§ DATA SUPPLIED
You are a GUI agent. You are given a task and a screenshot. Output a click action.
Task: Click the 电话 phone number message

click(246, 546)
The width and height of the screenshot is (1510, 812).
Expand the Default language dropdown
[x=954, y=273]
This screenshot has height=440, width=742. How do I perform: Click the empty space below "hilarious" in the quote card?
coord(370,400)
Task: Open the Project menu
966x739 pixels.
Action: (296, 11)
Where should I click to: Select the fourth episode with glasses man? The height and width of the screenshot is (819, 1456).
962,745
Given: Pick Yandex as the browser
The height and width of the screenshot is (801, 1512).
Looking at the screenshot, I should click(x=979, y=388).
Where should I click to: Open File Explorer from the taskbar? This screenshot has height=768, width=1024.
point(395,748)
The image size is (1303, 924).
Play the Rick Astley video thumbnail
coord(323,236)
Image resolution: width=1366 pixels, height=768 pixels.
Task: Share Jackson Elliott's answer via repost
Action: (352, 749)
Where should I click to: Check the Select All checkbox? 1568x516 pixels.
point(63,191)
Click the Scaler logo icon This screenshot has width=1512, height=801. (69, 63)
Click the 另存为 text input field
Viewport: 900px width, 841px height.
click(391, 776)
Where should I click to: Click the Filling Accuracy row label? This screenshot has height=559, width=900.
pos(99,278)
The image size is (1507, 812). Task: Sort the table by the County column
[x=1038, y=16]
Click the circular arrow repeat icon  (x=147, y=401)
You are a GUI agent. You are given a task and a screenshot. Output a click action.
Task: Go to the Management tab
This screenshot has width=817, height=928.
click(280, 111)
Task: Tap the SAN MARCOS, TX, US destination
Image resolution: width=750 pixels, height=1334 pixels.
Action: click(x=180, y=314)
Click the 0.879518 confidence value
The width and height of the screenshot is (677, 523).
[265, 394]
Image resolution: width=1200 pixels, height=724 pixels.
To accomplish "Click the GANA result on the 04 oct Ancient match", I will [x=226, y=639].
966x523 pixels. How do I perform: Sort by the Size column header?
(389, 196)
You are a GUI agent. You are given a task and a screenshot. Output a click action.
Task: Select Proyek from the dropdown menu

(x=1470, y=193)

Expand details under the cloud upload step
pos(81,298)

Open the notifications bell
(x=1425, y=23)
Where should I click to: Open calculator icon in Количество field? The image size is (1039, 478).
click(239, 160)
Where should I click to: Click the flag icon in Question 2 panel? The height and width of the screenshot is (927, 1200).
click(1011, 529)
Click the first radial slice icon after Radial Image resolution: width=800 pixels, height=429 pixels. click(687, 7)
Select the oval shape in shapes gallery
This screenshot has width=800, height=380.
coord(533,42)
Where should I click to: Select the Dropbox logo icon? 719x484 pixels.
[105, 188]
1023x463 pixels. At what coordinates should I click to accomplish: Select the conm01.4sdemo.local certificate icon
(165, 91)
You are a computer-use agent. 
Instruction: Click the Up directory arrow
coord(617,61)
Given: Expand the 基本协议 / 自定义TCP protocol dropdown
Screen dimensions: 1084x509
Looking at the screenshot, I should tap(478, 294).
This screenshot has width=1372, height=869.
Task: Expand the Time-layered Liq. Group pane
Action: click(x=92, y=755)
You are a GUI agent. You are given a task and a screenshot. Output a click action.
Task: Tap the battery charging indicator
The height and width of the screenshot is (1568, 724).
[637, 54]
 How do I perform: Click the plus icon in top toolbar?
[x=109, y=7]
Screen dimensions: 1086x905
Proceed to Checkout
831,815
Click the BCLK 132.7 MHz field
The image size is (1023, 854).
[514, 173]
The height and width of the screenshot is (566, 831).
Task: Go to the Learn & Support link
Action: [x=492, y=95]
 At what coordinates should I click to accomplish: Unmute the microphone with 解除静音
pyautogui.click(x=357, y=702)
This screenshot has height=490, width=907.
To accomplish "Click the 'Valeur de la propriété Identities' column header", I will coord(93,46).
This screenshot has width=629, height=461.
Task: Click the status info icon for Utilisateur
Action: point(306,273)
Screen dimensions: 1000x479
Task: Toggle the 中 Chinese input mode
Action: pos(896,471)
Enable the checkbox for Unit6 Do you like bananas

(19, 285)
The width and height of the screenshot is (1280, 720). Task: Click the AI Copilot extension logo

§ WHAT IS NEEDED
What you should produce is an exact copy of the records above.

§ EXERCISE ANSWER
You are a GUI agent. You are given a task and a screenshot. Output a click action.
Task: Click the 电话 phone number message

click(246, 546)
The width and height of the screenshot is (1510, 812).
Expand the Default language dropdown
[x=954, y=273]
This screenshot has height=440, width=742. How do I perform: Click the empty space below "hilarious" in the quote card?
coord(370,400)
Task: Open the Project menu
966x739 pixels.
Action: (296, 11)
Where should I click to: Select the fourth episode with glasses man? The height and width of the screenshot is (819, 1456).
962,745
Given: Pick Yandex as the browser
The height and width of the screenshot is (801, 1512).
Looking at the screenshot, I should click(x=979, y=388).
Where should I click to: Open File Explorer from the taskbar? This screenshot has height=768, width=1024.
point(395,748)
The image size is (1303, 924).
Play the Rick Astley video thumbnail
coord(323,236)
Image resolution: width=1366 pixels, height=768 pixels.
Task: Share Jackson Elliott's answer via repost
Action: (352, 749)
Where should I click to: Check the Select All checkbox? 1568x516 pixels.
point(63,191)
Click the Scaler logo icon This screenshot has width=1512, height=801. (69, 63)
Click the 另存为 text input field
Viewport: 900px width, 841px height.
click(391, 776)
Where should I click to: Click the Filling Accuracy row label? This screenshot has height=559, width=900.
pos(99,278)
The image size is (1507, 812). Task: Sort the table by the County column
[x=1038, y=16]
Click the circular arrow repeat icon  (x=147, y=401)
You are a GUI agent. You are given a task and a screenshot. Output a click action.
Task: Go to the Management tab
This screenshot has width=817, height=928.
click(280, 111)
Task: Tap the SAN MARCOS, TX, US destination
Image resolution: width=750 pixels, height=1334 pixels.
Action: click(x=180, y=314)
Click the 0.879518 confidence value
The width and height of the screenshot is (677, 523).
[265, 394]
Image resolution: width=1200 pixels, height=724 pixels.
To accomplish "Click the GANA result on the 04 oct Ancient match", I will [x=226, y=639].
966x523 pixels. How do I perform: Sort by the Size column header?
(389, 196)
You are a GUI agent. You are given a task and a screenshot. Output a click action.
Task: Select Proyek from the dropdown menu

(x=1470, y=193)

Expand details under the cloud upload step
pos(81,298)

Open the notifications bell
(x=1425, y=23)
Where should I click to: Open calculator icon in Количество field? The image size is (1039, 478).
click(239, 160)
Where should I click to: Click the flag icon in Question 2 panel? The height and width of the screenshot is (927, 1200).
click(1011, 529)
Click the first radial slice icon after Radial Image resolution: width=800 pixels, height=429 pixels. click(687, 7)
Select the oval shape in shapes gallery
This screenshot has width=800, height=380.
coord(533,42)
Where should I click to: Select the Dropbox logo icon? 719x484 pixels.
[105, 188]
1023x463 pixels. At what coordinates should I click to accomplish: Select the conm01.4sdemo.local certificate icon
(165, 91)
You are a computer-use agent. 
Instruction: Click the Up directory arrow
coord(617,61)
Given: Expand the 基本协议 / 自定义TCP protocol dropdown
Screen dimensions: 1084x509
Looking at the screenshot, I should tap(478, 294).
This screenshot has width=1372, height=869.
Task: Expand the Time-layered Liq. Group pane
Action: click(x=92, y=755)
You are a GUI agent. You are given a task and a screenshot. Output a click action.
Task: Tap the battery charging indicator
The height and width of the screenshot is (1568, 724).
[637, 54]
 How do I perform: Click the plus icon in top toolbar?
[x=109, y=7]
Screen dimensions: 1086x905
Proceed to Checkout
831,815
Click the BCLK 132.7 MHz field
The image size is (1023, 854).
[514, 173]
The height and width of the screenshot is (566, 831).
Task: Go to the Learn & Support link
Action: [x=492, y=95]
 At what coordinates should I click to accomplish: Unmute the microphone with 解除静音
pyautogui.click(x=357, y=702)
This screenshot has height=490, width=907.
To accomplish "Click the 'Valeur de la propriété Identities' column header", I will coord(93,46).
This screenshot has width=629, height=461.
Task: Click the status info icon for Utilisateur
Action: point(306,273)
Screen dimensions: 1000x479
Task: Toggle the 中 Chinese input mode
Action: pos(896,471)
Enable the checkbox for Unit6 Do you like bananas

(19, 285)
The width and height of the screenshot is (1280, 720). Task: Click the AI Copilot extension logo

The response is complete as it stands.